◆ **Exercise brief**: The full set of records must be set down verbatim.
□ □ □ □
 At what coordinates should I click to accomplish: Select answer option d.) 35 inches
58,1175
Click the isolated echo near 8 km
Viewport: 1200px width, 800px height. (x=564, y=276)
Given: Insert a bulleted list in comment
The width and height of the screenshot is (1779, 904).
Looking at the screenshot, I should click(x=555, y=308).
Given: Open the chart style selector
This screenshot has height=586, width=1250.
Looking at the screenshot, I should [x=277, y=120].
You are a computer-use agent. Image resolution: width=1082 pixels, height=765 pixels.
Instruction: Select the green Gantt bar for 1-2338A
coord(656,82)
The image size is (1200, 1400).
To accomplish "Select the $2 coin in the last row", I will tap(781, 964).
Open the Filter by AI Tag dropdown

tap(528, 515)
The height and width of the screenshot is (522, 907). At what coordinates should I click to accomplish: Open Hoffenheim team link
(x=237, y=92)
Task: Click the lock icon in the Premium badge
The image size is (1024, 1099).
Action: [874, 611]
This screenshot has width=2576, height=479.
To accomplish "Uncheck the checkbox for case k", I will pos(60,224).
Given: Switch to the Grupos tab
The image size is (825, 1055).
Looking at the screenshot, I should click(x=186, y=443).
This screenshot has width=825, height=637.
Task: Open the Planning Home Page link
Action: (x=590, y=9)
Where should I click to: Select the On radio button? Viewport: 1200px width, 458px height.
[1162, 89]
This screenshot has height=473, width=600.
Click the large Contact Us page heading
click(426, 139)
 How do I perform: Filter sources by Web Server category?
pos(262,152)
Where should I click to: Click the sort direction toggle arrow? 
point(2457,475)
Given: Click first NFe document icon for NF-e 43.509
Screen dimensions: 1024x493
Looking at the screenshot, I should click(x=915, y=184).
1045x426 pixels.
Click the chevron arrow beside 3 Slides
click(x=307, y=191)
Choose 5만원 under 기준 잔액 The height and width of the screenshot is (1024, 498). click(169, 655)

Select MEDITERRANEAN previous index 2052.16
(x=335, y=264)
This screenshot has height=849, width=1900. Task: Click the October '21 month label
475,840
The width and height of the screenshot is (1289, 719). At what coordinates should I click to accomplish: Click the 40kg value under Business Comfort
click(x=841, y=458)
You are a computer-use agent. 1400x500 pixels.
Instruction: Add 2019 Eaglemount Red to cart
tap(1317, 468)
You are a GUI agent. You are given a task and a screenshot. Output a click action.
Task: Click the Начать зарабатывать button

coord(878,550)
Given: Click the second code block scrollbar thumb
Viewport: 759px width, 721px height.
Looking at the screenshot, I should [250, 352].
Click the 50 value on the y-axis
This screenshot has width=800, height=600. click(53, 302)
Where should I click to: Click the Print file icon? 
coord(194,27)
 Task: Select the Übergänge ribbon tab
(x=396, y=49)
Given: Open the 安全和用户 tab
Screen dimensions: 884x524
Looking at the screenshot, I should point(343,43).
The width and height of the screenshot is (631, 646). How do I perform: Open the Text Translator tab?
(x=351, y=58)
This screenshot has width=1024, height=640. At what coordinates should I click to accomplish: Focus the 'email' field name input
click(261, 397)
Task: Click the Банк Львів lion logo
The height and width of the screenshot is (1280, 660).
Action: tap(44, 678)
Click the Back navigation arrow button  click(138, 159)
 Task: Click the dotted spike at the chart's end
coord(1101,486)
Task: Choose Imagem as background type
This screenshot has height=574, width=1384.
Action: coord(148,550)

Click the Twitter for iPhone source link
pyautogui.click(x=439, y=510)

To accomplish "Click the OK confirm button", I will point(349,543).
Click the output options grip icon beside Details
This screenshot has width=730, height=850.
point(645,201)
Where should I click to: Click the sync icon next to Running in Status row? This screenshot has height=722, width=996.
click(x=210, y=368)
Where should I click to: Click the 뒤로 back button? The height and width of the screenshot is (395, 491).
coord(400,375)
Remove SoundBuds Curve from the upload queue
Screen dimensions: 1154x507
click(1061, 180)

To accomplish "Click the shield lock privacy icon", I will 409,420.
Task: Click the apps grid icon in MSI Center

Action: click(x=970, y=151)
□ □ □ □
◆ **Response to this task**:
 At what coordinates should I click to accomplish: Select answer option d.) 35 inches
58,1175
Click the isolated echo near 8 km
Viewport: 1200px width, 800px height. (x=564, y=276)
Given: Insert a bulleted list in comment
The width and height of the screenshot is (1779, 904).
Looking at the screenshot, I should click(x=555, y=308).
Given: Open the chart style selector
This screenshot has height=586, width=1250.
Looking at the screenshot, I should [x=277, y=120].
You are a computer-use agent. Image resolution: width=1082 pixels, height=765 pixels.
Instruction: Select the green Gantt bar for 1-2338A
coord(656,82)
The image size is (1200, 1400).
To accomplish "Select the $2 coin in the last row", I will tap(781, 964).
Open the Filter by AI Tag dropdown

tap(528, 515)
The height and width of the screenshot is (522, 907). At what coordinates should I click to accomplish: Open Hoffenheim team link
(x=237, y=92)
Task: Click the lock icon in the Premium badge
The image size is (1024, 1099).
Action: [874, 611]
This screenshot has width=2576, height=479.
To accomplish "Uncheck the checkbox for case k", I will pos(60,224).
Given: Switch to the Grupos tab
The image size is (825, 1055).
Looking at the screenshot, I should click(x=186, y=443).
This screenshot has width=825, height=637.
Task: Open the Planning Home Page link
Action: (x=590, y=9)
Where should I click to: Select the On radio button? Viewport: 1200px width, 458px height.
[1162, 89]
This screenshot has height=473, width=600.
Click the large Contact Us page heading
click(426, 139)
 How do I perform: Filter sources by Web Server category?
pos(262,152)
Where should I click to: Click the sort direction toggle arrow? 
point(2457,475)
Given: Click first NFe document icon for NF-e 43.509
Screen dimensions: 1024x493
Looking at the screenshot, I should click(x=915, y=184).
1045x426 pixels.
Click the chevron arrow beside 3 Slides
click(x=307, y=191)
Choose 5만원 under 기준 잔액 The height and width of the screenshot is (1024, 498). click(169, 655)

Select MEDITERRANEAN previous index 2052.16
(x=335, y=264)
This screenshot has height=849, width=1900. Task: Click the October '21 month label
475,840
The width and height of the screenshot is (1289, 719). At what coordinates should I click to accomplish: Click the 40kg value under Business Comfort
click(x=841, y=458)
You are a computer-use agent. 1400x500 pixels.
Instruction: Add 2019 Eaglemount Red to cart
tap(1317, 468)
You are a GUI agent. You are given a task and a screenshot. Output a click action.
Task: Click the Начать зарабатывать button

coord(878,550)
Given: Click the second code block scrollbar thumb
Viewport: 759px width, 721px height.
Looking at the screenshot, I should [250, 352].
Click the 50 value on the y-axis
This screenshot has width=800, height=600. click(53, 302)
Where should I click to: Click the Print file icon? 
coord(194,27)
 Task: Select the Übergänge ribbon tab
(x=396, y=49)
Given: Open the 安全和用户 tab
Screen dimensions: 884x524
Looking at the screenshot, I should point(343,43).
The width and height of the screenshot is (631, 646). How do I perform: Open the Text Translator tab?
(x=351, y=58)
This screenshot has width=1024, height=640. At what coordinates should I click to accomplish: Focus the 'email' field name input
click(261, 397)
Task: Click the Банк Львів lion logo
The height and width of the screenshot is (1280, 660).
Action: tap(44, 678)
Click the Back navigation arrow button  click(138, 159)
 Task: Click the dotted spike at the chart's end
coord(1101,486)
Task: Choose Imagem as background type
This screenshot has height=574, width=1384.
Action: coord(148,550)

Click the Twitter for iPhone source link
pyautogui.click(x=439, y=510)

To accomplish "Click the OK confirm button", I will point(349,543).
Click the output options grip icon beside Details
This screenshot has width=730, height=850.
point(645,201)
Where should I click to: Click the sync icon next to Running in Status row? This screenshot has height=722, width=996.
click(x=210, y=368)
Where should I click to: Click the 뒤로 back button? The height and width of the screenshot is (395, 491).
coord(400,375)
Remove SoundBuds Curve from the upload queue
Screen dimensions: 1154x507
click(1061, 180)

To accomplish "Click the shield lock privacy icon", I will 409,420.
Task: Click the apps grid icon in MSI Center

Action: click(x=970, y=151)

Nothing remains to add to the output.